After four months of examination and extrapolation, Mayor Nancy Denson's Economic Development Task Force is getting ready to put pen to paper.
Specifically, the group, tasked by Denson to work out the kinks in how Athens-Clarke County attracts and retains industries, is preparing its first draft of what eventually will be a report to the Mayor and Commission on its findings. The task force, made up of more than two dozen Athens residents and businesspeople, plans to present a final report in October.
Last month, the group traveled to Atlanta to see how the state handles requests from businesses interested in moving to Georgia. And last week, the task force's drafting committee began work on the report, which identifies several key economic development engines in the county and how they could be improved. The report will weigh in on topics such as the efficiency and effectiveness of the local business permitting process, how Athens-Clarke and surrounding counties are perceived by the public and the business community, how nonprofits help or hinder economic development and the types of education and job training that are available here.
"We still have a little bit of discovery to do, and then we'll bring our recommendations together," said Grant Tribble, chairman of the task force and chief financial officer/ vice president of finance for Athens Regional Medical Center. "Once we get that done and start writing the report, that's when it will get really important and kind of fun, in my opinion, to see the genesis of our ideas being put together."
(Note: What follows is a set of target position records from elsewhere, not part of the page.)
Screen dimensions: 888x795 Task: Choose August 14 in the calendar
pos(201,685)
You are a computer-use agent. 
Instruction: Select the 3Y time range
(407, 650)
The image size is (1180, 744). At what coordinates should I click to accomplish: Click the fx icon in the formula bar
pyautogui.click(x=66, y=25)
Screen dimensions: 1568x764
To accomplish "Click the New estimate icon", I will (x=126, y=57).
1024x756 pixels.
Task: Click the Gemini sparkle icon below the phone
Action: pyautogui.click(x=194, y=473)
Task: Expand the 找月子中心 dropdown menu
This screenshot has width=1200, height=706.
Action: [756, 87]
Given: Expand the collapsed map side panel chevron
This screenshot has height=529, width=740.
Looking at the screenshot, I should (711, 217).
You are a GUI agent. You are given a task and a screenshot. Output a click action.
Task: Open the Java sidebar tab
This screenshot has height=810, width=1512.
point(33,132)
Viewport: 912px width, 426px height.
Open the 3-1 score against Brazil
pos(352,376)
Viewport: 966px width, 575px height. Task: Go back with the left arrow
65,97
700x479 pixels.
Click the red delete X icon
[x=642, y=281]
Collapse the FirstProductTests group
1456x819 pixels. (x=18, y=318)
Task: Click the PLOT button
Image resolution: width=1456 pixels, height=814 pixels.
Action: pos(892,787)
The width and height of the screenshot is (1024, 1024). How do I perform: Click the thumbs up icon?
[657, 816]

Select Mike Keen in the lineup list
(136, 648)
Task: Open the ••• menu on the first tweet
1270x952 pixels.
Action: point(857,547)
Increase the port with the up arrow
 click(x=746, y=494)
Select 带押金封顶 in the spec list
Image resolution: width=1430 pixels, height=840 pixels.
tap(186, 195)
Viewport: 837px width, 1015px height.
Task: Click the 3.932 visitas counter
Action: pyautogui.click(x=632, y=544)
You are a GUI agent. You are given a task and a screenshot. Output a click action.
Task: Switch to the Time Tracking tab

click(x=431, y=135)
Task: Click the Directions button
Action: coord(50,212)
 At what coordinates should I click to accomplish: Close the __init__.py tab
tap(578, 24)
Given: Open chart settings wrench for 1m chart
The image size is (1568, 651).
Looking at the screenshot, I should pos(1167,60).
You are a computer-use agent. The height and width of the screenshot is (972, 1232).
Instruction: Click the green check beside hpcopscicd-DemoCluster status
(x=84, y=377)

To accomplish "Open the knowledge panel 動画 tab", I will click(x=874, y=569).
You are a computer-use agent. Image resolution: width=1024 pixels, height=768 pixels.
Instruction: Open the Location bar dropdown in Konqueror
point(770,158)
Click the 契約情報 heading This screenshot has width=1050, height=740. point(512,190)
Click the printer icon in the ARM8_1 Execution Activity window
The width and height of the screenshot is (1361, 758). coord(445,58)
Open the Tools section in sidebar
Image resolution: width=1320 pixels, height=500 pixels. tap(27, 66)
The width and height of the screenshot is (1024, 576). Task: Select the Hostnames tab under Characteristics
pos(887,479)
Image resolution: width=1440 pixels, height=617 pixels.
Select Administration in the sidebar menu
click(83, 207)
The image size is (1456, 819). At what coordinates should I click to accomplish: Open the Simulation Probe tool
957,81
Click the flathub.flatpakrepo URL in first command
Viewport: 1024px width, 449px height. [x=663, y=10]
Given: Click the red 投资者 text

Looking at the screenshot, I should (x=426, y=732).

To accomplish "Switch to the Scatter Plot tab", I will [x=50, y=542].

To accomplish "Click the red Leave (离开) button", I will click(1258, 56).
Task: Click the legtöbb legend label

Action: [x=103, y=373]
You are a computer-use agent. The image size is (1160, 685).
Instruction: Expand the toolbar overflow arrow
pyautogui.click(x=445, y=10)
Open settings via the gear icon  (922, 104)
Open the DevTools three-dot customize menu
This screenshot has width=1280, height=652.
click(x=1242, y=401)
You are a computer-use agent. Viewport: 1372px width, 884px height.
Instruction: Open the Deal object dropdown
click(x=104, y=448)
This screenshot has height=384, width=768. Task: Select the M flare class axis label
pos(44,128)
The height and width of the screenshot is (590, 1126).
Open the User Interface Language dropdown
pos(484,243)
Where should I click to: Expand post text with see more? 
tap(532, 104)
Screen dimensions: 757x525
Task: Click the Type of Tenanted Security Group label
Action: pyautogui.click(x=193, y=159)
Tribble said Caterpillar's announcement to open a new factory on the Clarke-Oconee county line was an interesting learning experience for the group, which was able to witness first-hand how a large business moves its way through the economic and government systems. "And while it has been successful, there's always a chance to see what could have been better," he added.
A near-final draft of the task force's report is expected in September, Tribble said, allowing a month for any last revisions or questions before it's officially presented.
"The committee is, in my opinion, very diverse and very representative of the community. Everyone on the committee has been so open in bringing suggestions forward, almost from the standpoint of, 'Here are some options for your consideration,'" he added. But that's the one goal of the task force: to find ways to make the most of the opportunities available and identify areas that need improvement.
How the Mayor and Commission will take the task force's recommendations and implement them, Tribble said, will be a different discussion for a different day.